- [SELECTED TEXT]:
>>>>

Evolutionary history of phytochromes is revealed with available fungal genomes.
Phytochrome genes experienced several duplication and loss events during the evolution of higher fungi (subkingdom Dikarya) that are likely related to their function in divergent taxa. Accordingly, across ascomycetes, homologs of N. crassa phy-2 are fast evolving. ModelTest (68) suggested HKY85 (Hasegawa-Kishino-Yano 85) as an optimal model for assessing phytochrome evolutionary history. The relative ratio test in HyPhy (69) exhibited elevated numbers of nucleotide substitutions in phy-2 compared to phy-1 (P < 0.01). Furthermore, phy-2 exhibited a higher nonsynonymous mutation rate than phy-1 (0.63 versus 0.33, P < 0.01, calculated with CODEML of PAML [70, 71]). The index of substitution saturation (Iss, 0.71) and the critical index of substitution saturation (Iss.c, 0.76), are not significantly different (72), indicating that synonymous mutations are substantially saturated for phytochromes over the time scale of the evolution of ascomycetes (minimum most recent common ancestor [MRCA] of 400 million years ago [mya] [73]).

<<<<

- [DATA SEGMENT]:
>>>>

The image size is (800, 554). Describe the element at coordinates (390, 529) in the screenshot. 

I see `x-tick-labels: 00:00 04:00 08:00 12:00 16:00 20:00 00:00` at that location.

<<<<

- [TASKS FOR THIS EXERCISE]:
(1) Answer these questions about the passage on phytochrome evolution, one answer per line:
(a) Which model did ModelTest suggest as optimal?
(b) What nonsynonymous mutation rates are given for phy-2 and phy-1?
(c) What minimum age is given for the most recent common ancestor of ascomycetes?
(2) Continue the passage on phytochrome evolution from its last sentence.

- [RESULTS FOR EACH TASK]:
(1)
(a) HKY85 (Hasegawa-Kishino-Yano 85)
(b) 0.63 for phy-2 and 0.33 for phy-1
(c) 400 million years ago

(2)
The molecular phylogeny of fungal phytochromes and their functional domains suggested a single origin of ascomycete phytochromes (Fig. 4; see Fig. S6 and Table S2B and C in the supplemental material); no significant conflicts in topology were observed among phylogenies obtained using likelihood, Bayesian parsimony, or distance criteria. The polytomy of the phylogeny based only on the sensory module, including the P2, GAF, and PHY domains, implies quick diversification and rapid settling into conserved function (Fig. 4A; see Fig. S7 in the supplemental material). N. crassa phy-2 and its homologs were part of a strongly supported clade present in 96% of bootstrap replicates (bootstrap proportions [BP]) and 1.0 Bayesian posterior probability (BPP), referred to here as the phy-2 clade. N. crassa phy-1 and its homologs were part of a second strongly supported clade (BP = 99%, BPP = 1.0) referred to here as the phy-1 clade. Phytochromes in Aspergillus and related species formed the fphA/phy-1 clade, which included two phytochrome genes in two closely related genomes, A. fumigatus and A. fischeri. The phylogeny indicated that phy-2 homologs and other phytochromes in ascomycetes were the results of gene duplications. There were subsequent losses of phy-2 in many ascomycetes, especially in the Dothideomycetes and Sordariomycetes, and many losses of phy-1 in the Leotiomycetes (see Fig. S6 and S7 in the supplemental material). With the sole exception of Saitoella, no phytochrome was identified in annotated yeast genomes in Saccharomycotina and Taphrinomycotina, the deepest-diverging lineages in Ascomycota.
Amino acid sequences of PHY-1 associated with functional domains were highly conserved in fungi (Fig. 4B). Three to four cysteines located in the PAS and GAF domains serve as chromophore-binding sites: two of these cysteine residues are conserved in bacteria (the 294th and 633rd), and two (the 580th and 651st) are conserved in plants (74). N. crassa PHY-1 has cysteines in all four of these positions (Fig. 4B). All ascomycete phytochromes examined featured at least one of the cysteines conserved in plants, except in the fast-evolving phytochrome lineages and in the two basidiomycete outgroups.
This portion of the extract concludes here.